Action item → Starting with the line that contains "You are a computer-use" and ending with the last line of the entries, repeat exactly those lines and nothing else, pictures excluded.

Stored data
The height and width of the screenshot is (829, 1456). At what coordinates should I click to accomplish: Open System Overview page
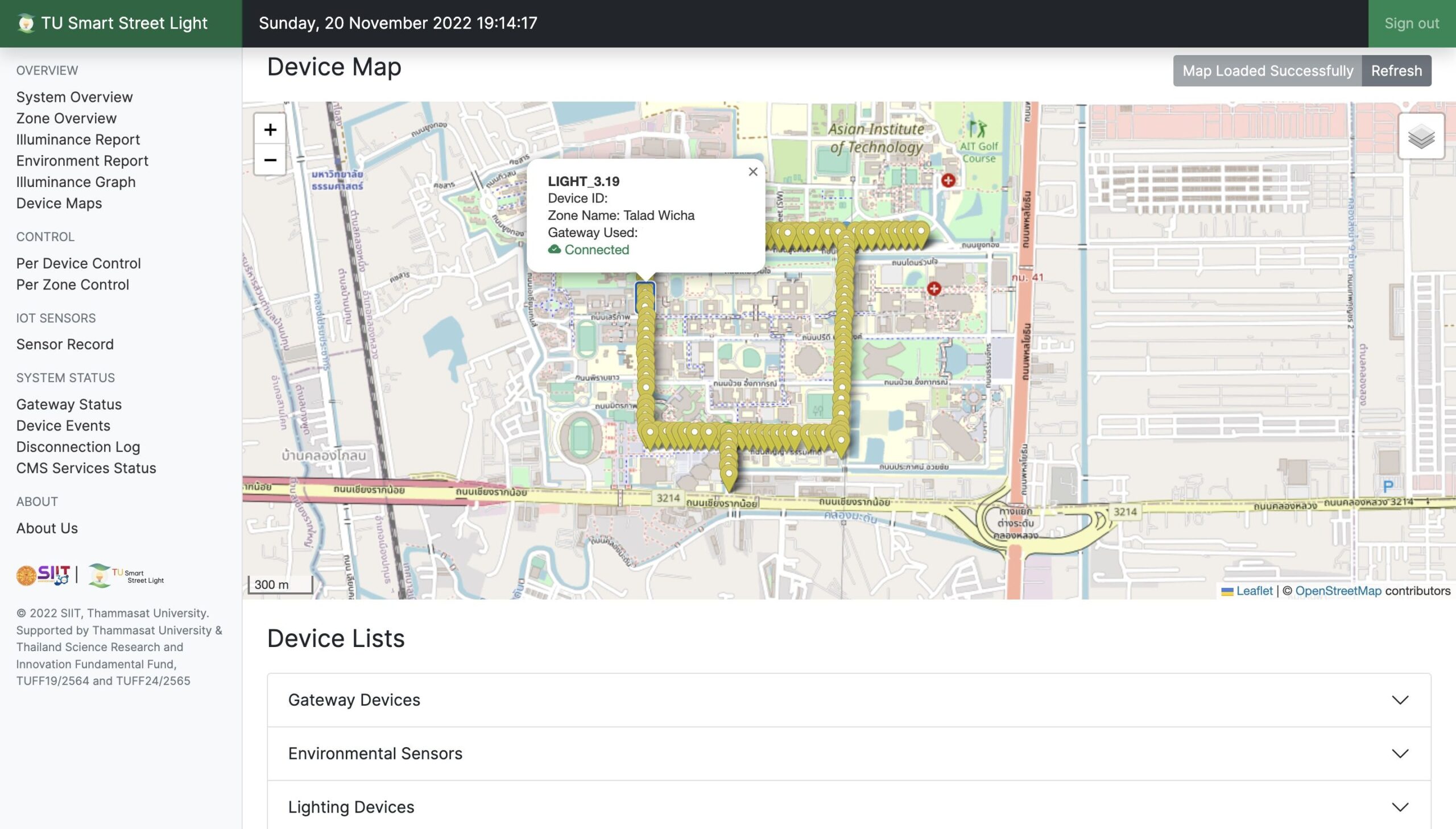[x=74, y=97]
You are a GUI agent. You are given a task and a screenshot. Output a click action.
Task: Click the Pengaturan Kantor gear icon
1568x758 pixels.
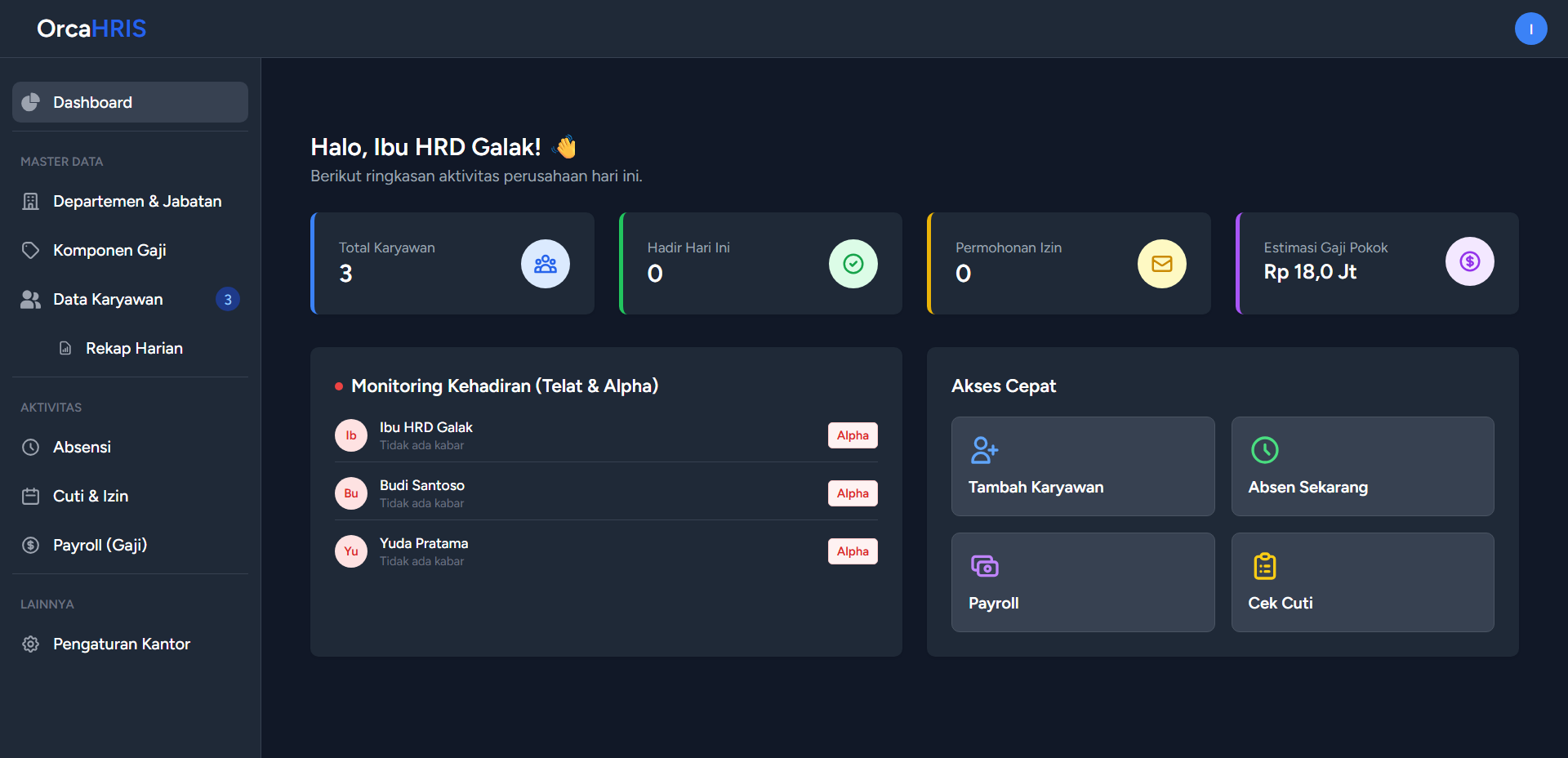point(30,644)
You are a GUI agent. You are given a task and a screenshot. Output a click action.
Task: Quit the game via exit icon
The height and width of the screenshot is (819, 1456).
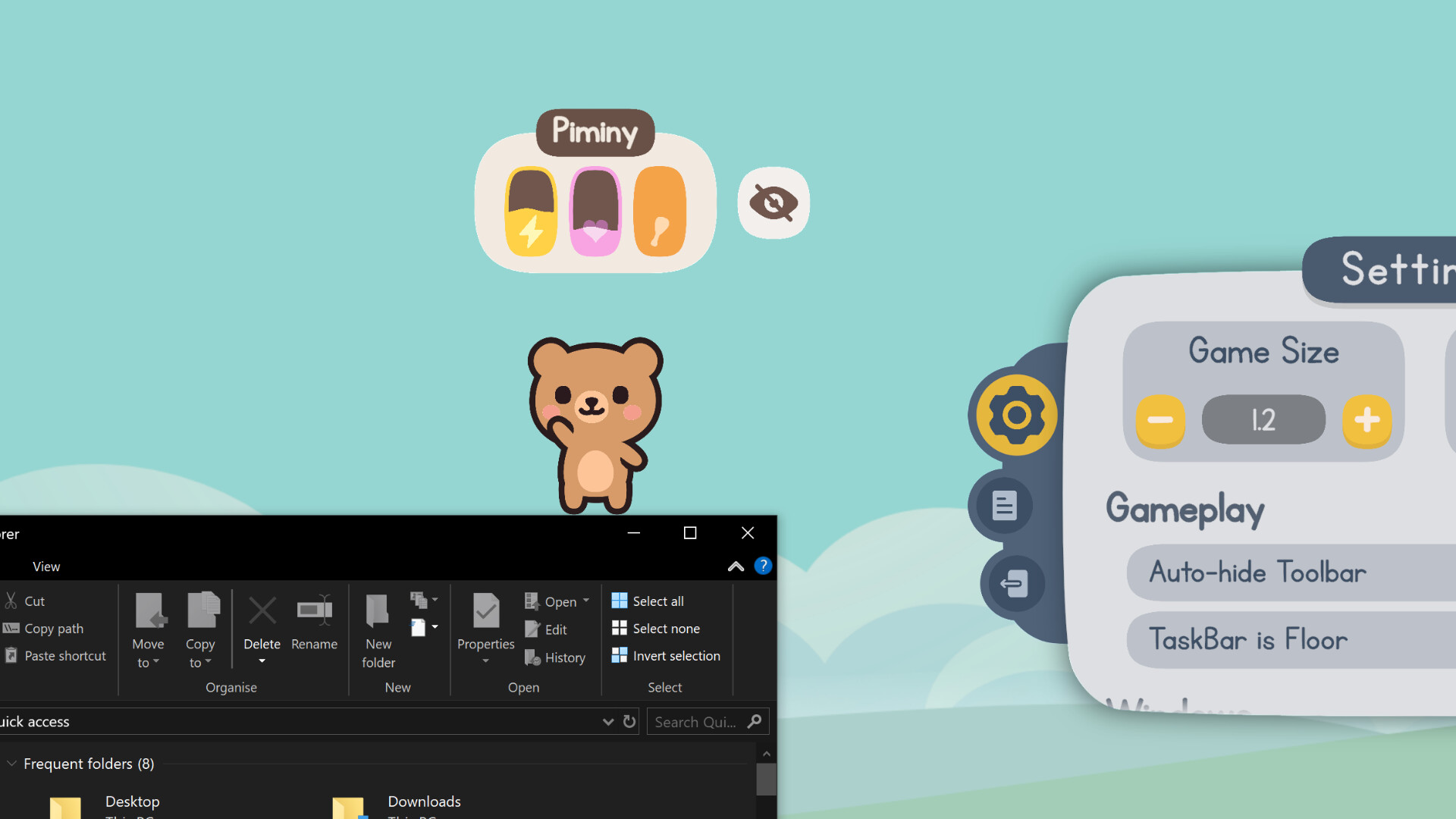click(x=1014, y=584)
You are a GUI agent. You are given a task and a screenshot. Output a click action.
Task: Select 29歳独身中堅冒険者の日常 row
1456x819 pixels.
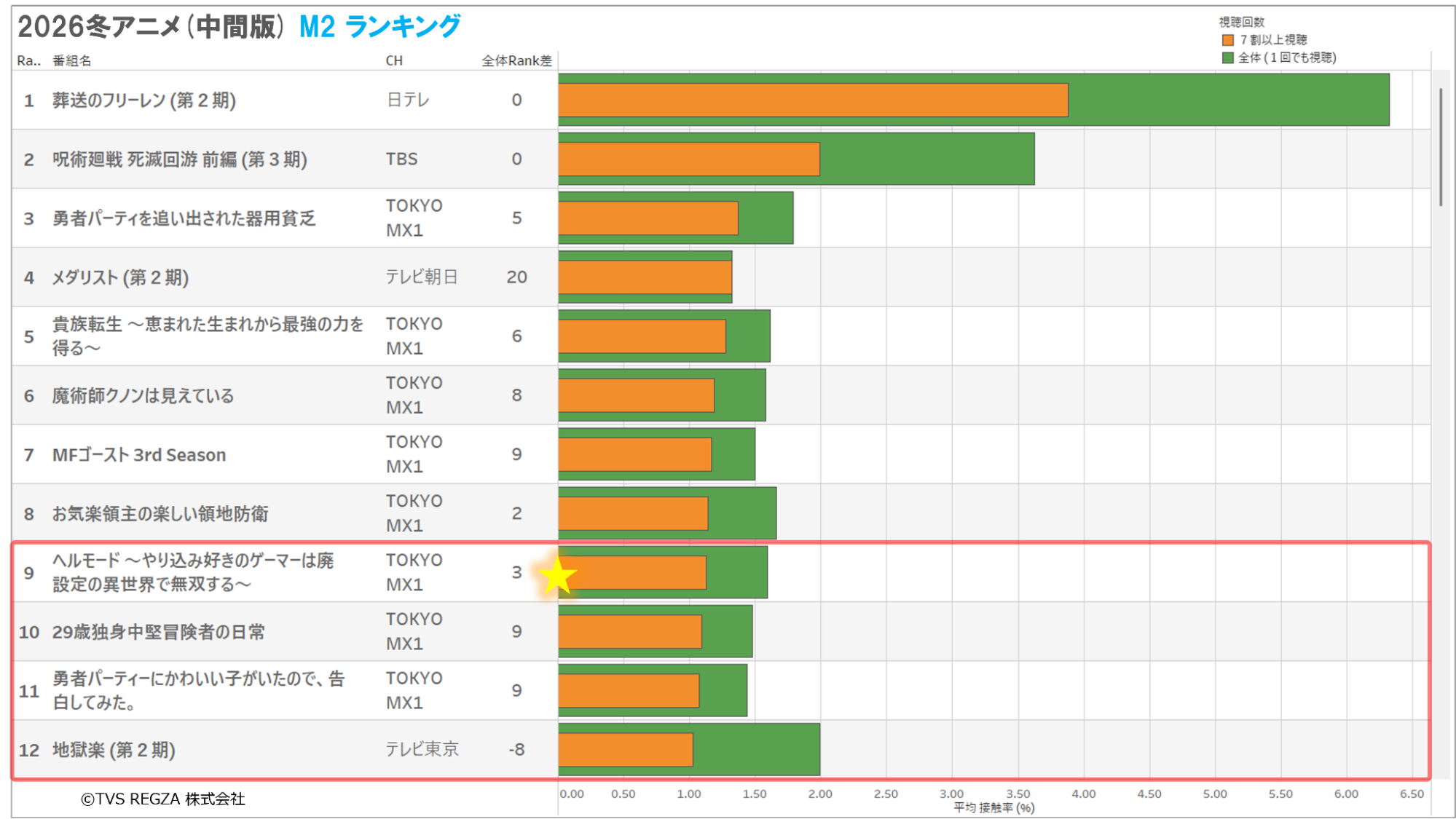pyautogui.click(x=159, y=632)
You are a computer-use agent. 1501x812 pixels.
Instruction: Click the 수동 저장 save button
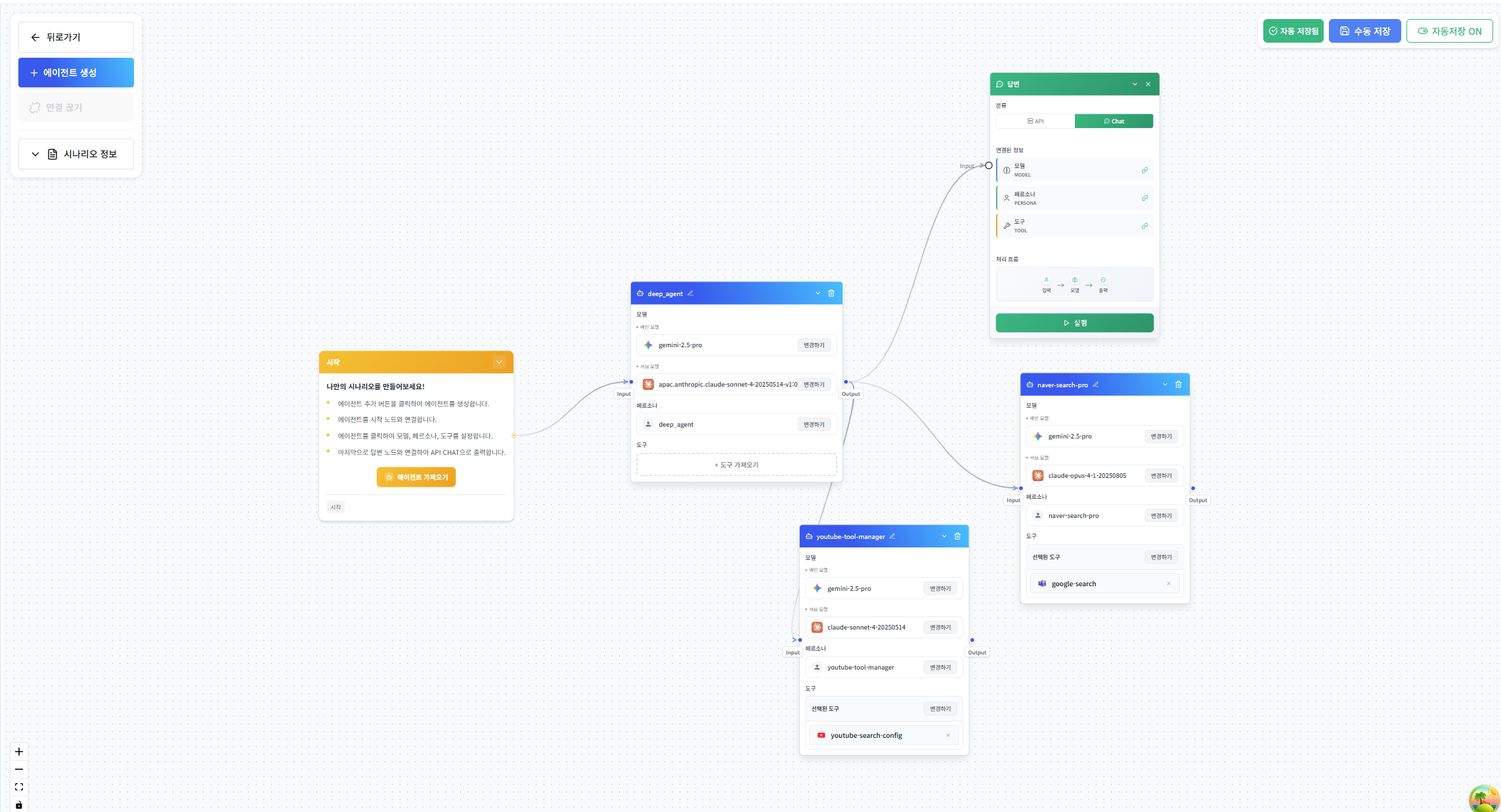click(x=1364, y=31)
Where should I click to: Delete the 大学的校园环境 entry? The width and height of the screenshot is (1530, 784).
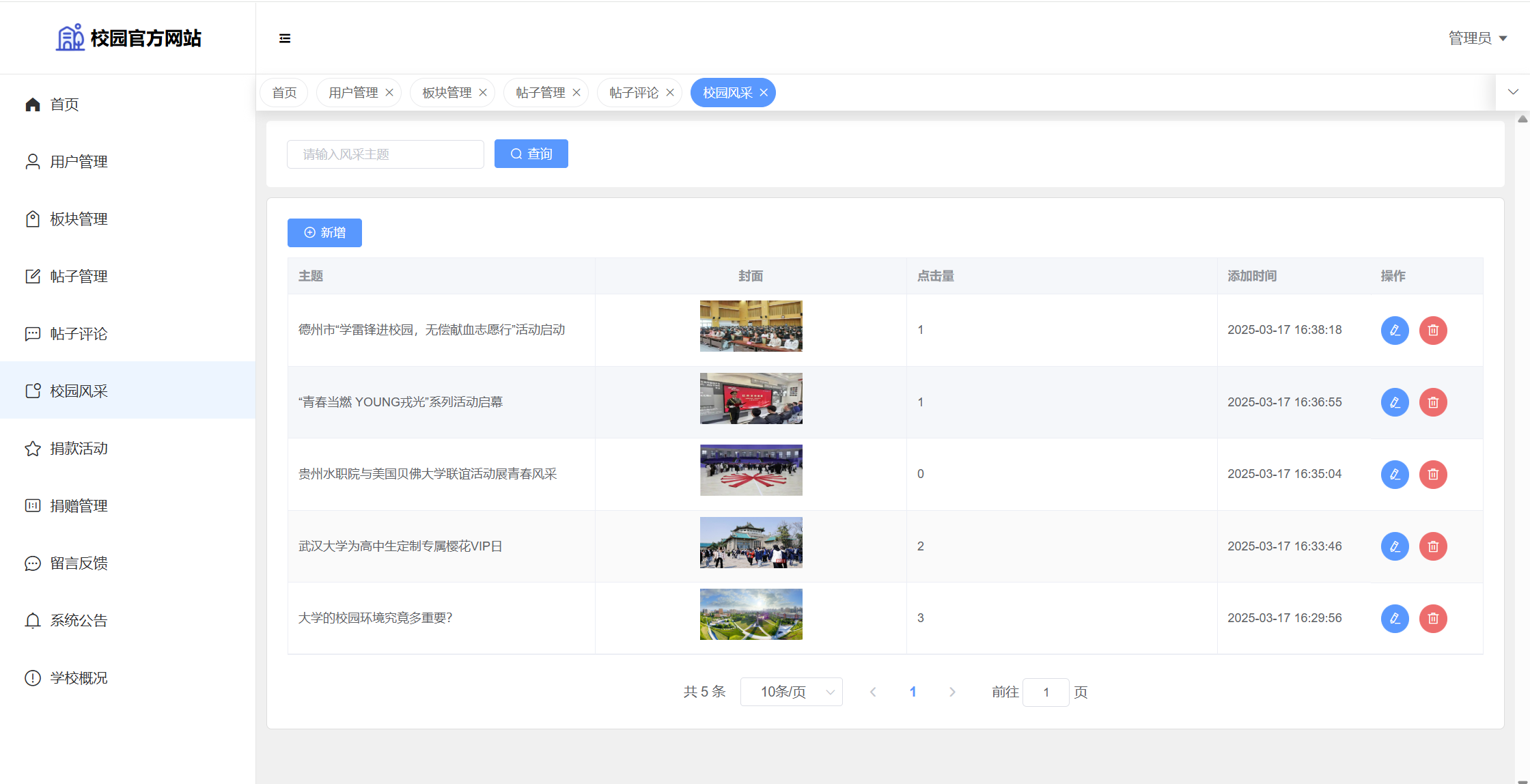[x=1433, y=618]
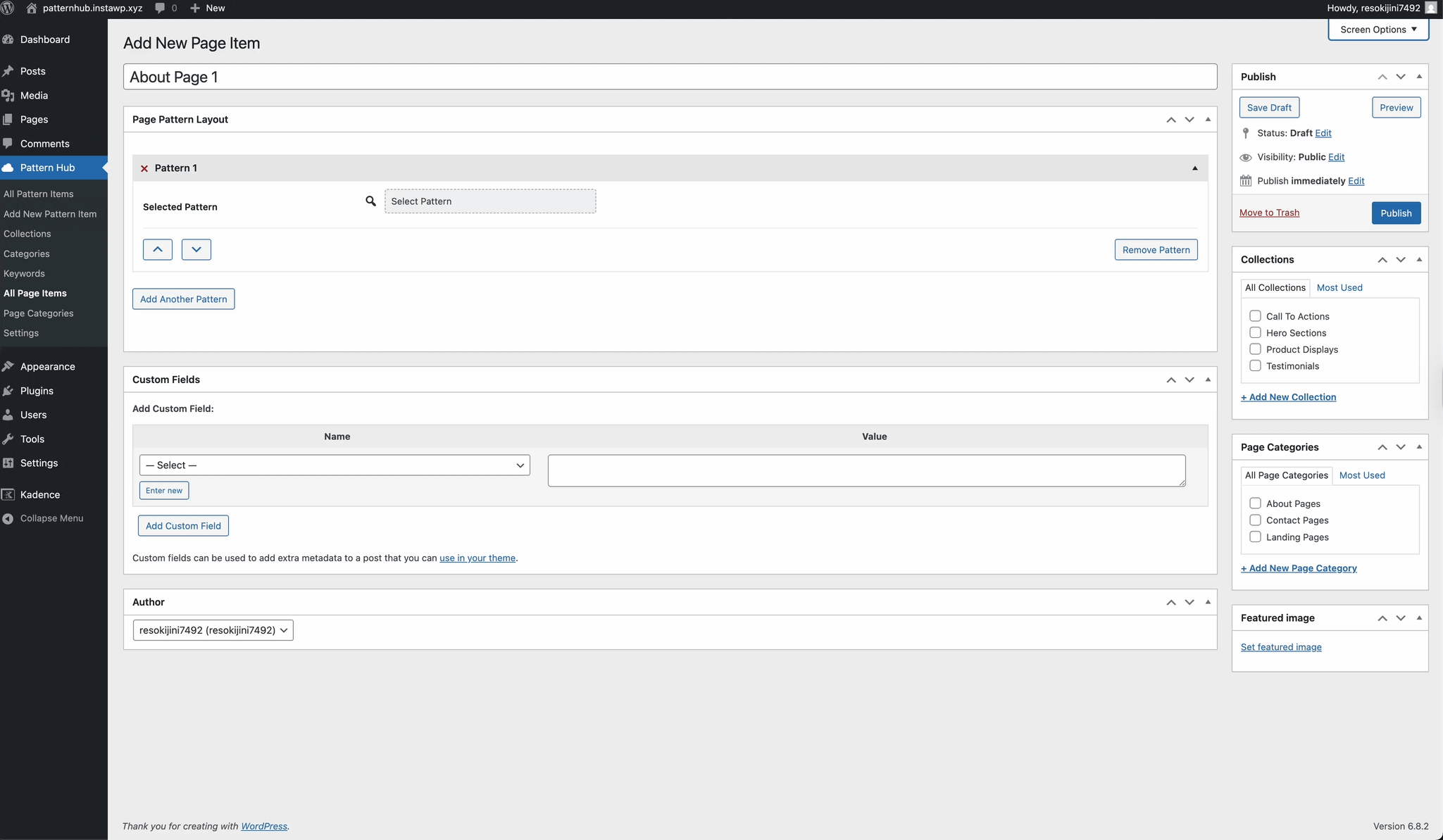Click the search icon next to Select Pattern
Viewport: 1443px width, 840px height.
370,201
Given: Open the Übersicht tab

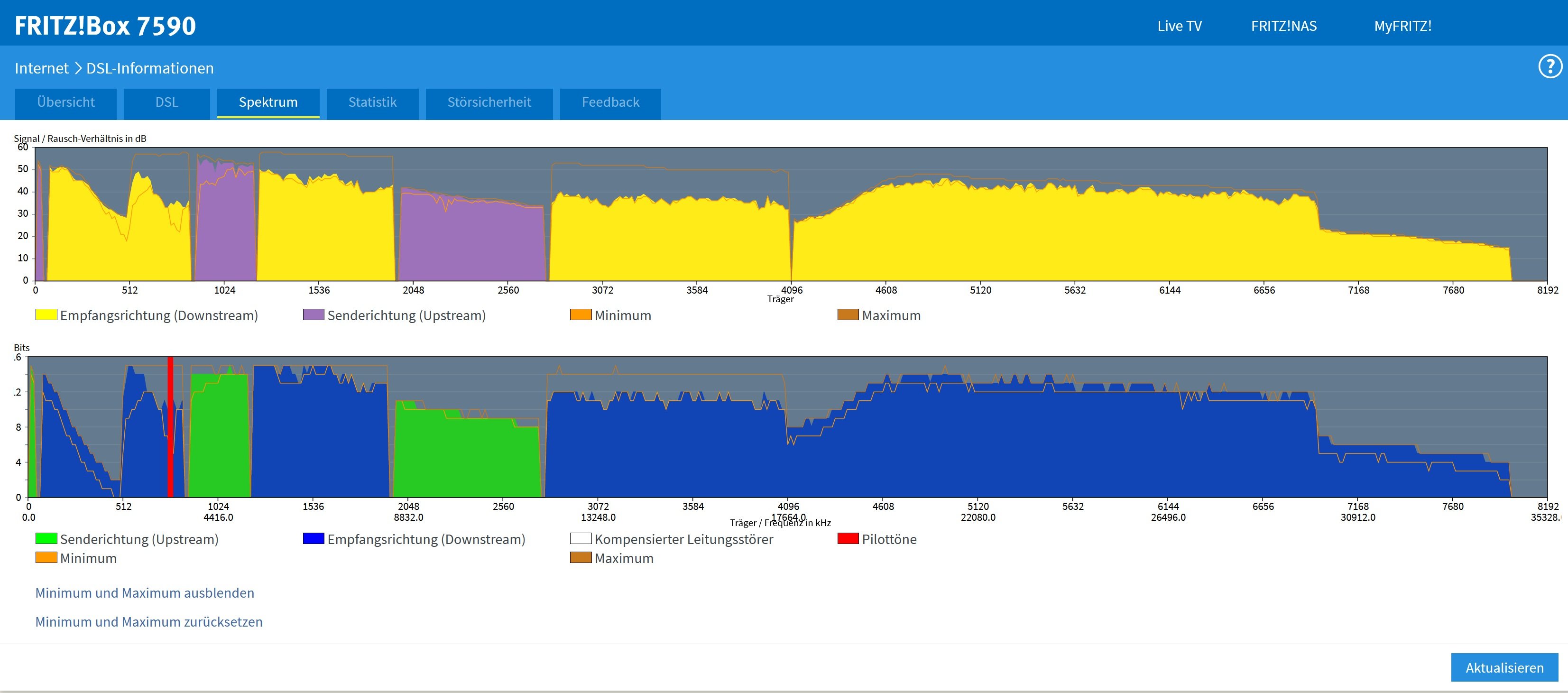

Task output →
You are a computer-use agent. 1501x812 pixels.
Instruction: Click the 수동 저장 save button
click(x=1364, y=31)
Where should I click to: Delete the 大学的校园环境 entry? The width and height of the screenshot is (1530, 784).
[x=1433, y=618]
Click the search icon next to Select Pattern
Viewport: 1443px width, 840px height.
370,201
Given: Open the Übersicht tab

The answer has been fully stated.